* [Problem details]
Each entry must be duplicated precisely, with nothing left out.

* [Supplied material]
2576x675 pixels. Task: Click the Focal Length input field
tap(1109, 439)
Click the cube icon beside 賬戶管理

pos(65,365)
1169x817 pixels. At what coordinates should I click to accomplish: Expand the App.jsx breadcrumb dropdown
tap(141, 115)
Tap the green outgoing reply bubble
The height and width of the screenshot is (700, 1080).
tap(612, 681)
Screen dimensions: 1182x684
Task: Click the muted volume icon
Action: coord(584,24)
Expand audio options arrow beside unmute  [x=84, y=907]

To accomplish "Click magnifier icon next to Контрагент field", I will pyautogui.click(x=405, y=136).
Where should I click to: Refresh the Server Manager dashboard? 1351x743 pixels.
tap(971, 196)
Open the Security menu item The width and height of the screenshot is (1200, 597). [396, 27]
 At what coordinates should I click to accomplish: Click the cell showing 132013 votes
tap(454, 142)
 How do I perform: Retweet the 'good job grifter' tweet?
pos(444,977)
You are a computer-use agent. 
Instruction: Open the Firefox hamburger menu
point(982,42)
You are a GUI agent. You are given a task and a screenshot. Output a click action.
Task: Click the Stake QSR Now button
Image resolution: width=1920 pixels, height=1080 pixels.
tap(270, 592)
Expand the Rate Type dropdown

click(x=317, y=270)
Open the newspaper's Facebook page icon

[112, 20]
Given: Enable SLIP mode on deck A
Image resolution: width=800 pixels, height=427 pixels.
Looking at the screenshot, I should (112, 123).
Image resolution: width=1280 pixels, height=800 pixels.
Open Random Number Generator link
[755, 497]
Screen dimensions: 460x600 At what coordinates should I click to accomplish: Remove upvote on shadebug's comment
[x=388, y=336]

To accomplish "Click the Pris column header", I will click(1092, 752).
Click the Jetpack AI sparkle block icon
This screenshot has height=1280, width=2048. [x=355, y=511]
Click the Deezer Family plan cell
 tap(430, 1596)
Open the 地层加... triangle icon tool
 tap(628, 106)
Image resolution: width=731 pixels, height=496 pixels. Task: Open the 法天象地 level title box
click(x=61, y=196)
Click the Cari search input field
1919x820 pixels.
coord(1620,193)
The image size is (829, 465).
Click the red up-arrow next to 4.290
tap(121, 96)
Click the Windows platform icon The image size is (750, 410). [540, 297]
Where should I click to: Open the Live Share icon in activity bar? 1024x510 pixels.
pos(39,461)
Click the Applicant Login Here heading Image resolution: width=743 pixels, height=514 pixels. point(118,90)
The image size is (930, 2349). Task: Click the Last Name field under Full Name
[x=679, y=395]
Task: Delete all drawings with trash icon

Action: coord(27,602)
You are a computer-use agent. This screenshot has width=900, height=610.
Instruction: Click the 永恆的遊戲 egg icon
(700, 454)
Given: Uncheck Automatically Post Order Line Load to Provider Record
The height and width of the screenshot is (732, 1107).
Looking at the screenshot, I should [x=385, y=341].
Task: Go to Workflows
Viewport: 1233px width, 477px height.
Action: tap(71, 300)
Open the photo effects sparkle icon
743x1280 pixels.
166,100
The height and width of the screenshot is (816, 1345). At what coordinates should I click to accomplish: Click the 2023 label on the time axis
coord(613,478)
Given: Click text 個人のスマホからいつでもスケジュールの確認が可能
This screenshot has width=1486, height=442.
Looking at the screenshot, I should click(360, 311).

* [The completed task]
2576x675 pixels. Task: Click the Focal Length input field
tap(1109, 439)
Click the cube icon beside 賬戶管理

pos(65,365)
1169x817 pixels. At what coordinates should I click to accomplish: Expand the App.jsx breadcrumb dropdown
tap(141, 115)
Tap the green outgoing reply bubble
The height and width of the screenshot is (700, 1080).
tap(612, 681)
Screen dimensions: 1182x684
Task: Click the muted volume icon
Action: coord(584,24)
Expand audio options arrow beside unmute  [x=84, y=907]

To accomplish "Click magnifier icon next to Контрагент field", I will pyautogui.click(x=405, y=136).
Where should I click to: Refresh the Server Manager dashboard? 1351x743 pixels.
tap(971, 196)
Open the Security menu item The width and height of the screenshot is (1200, 597). [396, 27]
 At what coordinates should I click to accomplish: Click the cell showing 132013 votes
tap(454, 142)
 How do I perform: Retweet the 'good job grifter' tweet?
pos(444,977)
You are a computer-use agent. 
Instruction: Open the Firefox hamburger menu
point(982,42)
You are a GUI agent. You are given a task and a screenshot. Output a click action.
Task: Click the Stake QSR Now button
Image resolution: width=1920 pixels, height=1080 pixels.
tap(270, 592)
Expand the Rate Type dropdown

click(x=317, y=270)
Open the newspaper's Facebook page icon

[112, 20]
Given: Enable SLIP mode on deck A
Image resolution: width=800 pixels, height=427 pixels.
Looking at the screenshot, I should (112, 123).
Image resolution: width=1280 pixels, height=800 pixels.
Open Random Number Generator link
[755, 497]
Screen dimensions: 460x600 At what coordinates should I click to accomplish: Remove upvote on shadebug's comment
[x=388, y=336]

To accomplish "Click the Pris column header", I will click(1092, 752).
Click the Jetpack AI sparkle block icon
This screenshot has height=1280, width=2048. [x=355, y=511]
Click the Deezer Family plan cell
 tap(430, 1596)
Open the 地层加... triangle icon tool
 tap(628, 106)
Image resolution: width=731 pixels, height=496 pixels. Task: Open the 法天象地 level title box
click(x=61, y=196)
Click the Cari search input field
1919x820 pixels.
coord(1620,193)
The image size is (829, 465).
Click the red up-arrow next to 4.290
tap(121, 96)
Click the Windows platform icon The image size is (750, 410). [540, 297]
Where should I click to: Open the Live Share icon in activity bar? 1024x510 pixels.
pos(39,461)
Click the Applicant Login Here heading Image resolution: width=743 pixels, height=514 pixels. point(118,90)
The image size is (930, 2349). Task: Click the Last Name field under Full Name
[x=679, y=395]
Task: Delete all drawings with trash icon

Action: coord(27,602)
You are a computer-use agent. This screenshot has width=900, height=610.
Instruction: Click the 永恆的遊戲 egg icon
(700, 454)
Given: Uncheck Automatically Post Order Line Load to Provider Record
The height and width of the screenshot is (732, 1107).
Looking at the screenshot, I should [x=385, y=341].
Task: Go to Workflows
Viewport: 1233px width, 477px height.
Action: tap(71, 300)
Open the photo effects sparkle icon
743x1280 pixels.
166,100
The height and width of the screenshot is (816, 1345). At what coordinates should I click to accomplish: Click the 2023 label on the time axis
coord(613,478)
Given: Click text 個人のスマホからいつでもスケジュールの確認が可能
This screenshot has width=1486, height=442.
Looking at the screenshot, I should click(360, 311).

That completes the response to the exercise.